Getting it Together
Lately I’ve been waking up early, so I say to myself, “might as well exercise.” But I look out the window and it’s still dark. I hear the delivery boy on his scooter, stuffing the junk mail into our mailbox. Sneaky.
My husband stirs… “Keep sleeping it’s still early.” I get out of bed and pull on some Lycra. I’m not doing this to be good. It’s just that I can’t sleep — too stressed the doctor said. Well, exercise is supposed to help, isn’t it? I drag myself into the kitchen. The full moon shines through the French windows, bright as a freshly washed plate. I step into the pool of silver light on the linoleum and boil some water. “It’s nice to get up early.” I try to get excited about all the things I have time do before heading off to work. But as I run through the list of things to do, suddenly I feel exhausted. “If only I could get back to sleep…” While a teabag seeps inside the steaming water, I pull on a fleecy top and some socks.
I’m standing at the window now, staring into the first light. Most of the buildings in the neighborhood are still dark. I try to spy the lit flats to see what the neighbors are doing inside their kitchens. There’s something infinitely comforting about a lit kitchen in the night —something about warmth and the promise of comfort.

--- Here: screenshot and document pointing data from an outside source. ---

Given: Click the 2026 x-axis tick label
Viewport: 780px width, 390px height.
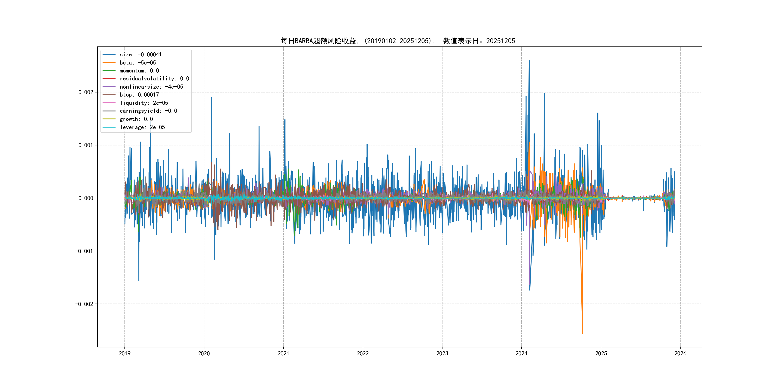Looking at the screenshot, I should point(680,353).
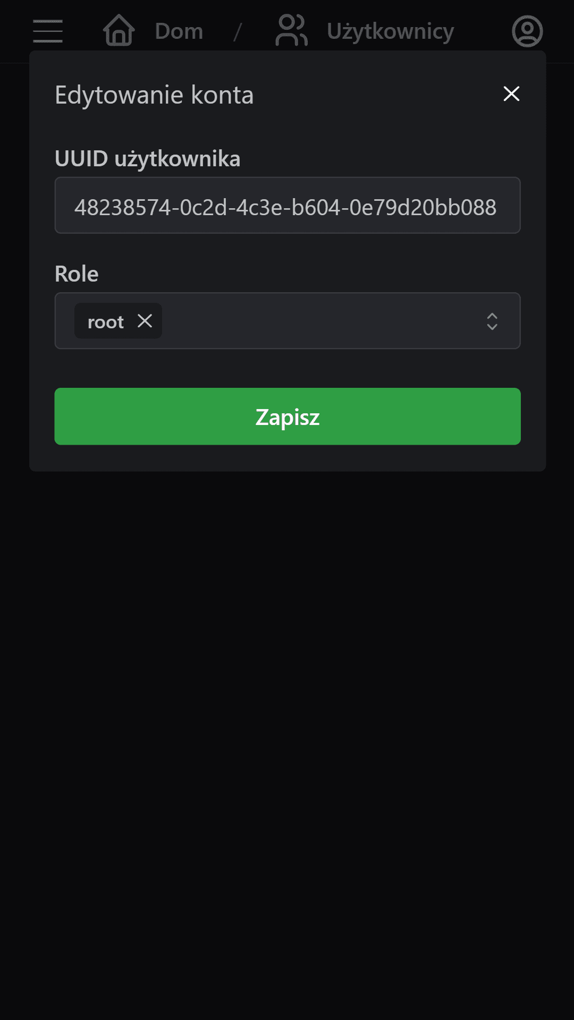574x1020 pixels.
Task: Click the circular account icon in the header
Action: click(527, 30)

The day breaks. I clutch my cup of tea and sit at the table, watching the new light erase the night. “Looks cold out there…” I sip my drink while I distractedly leaf through yesterday’s paper, which I hadn’t had time to read. An hour has passed since I awoke. The color of this embryonic day is gray. I open the window and listen to the faint morning traffic. Even the smell of this day is gray, like wet leaves. I tie the laces of my running shoes in double knots so they wont come undone, then I run down the flight of stairs and head for the park.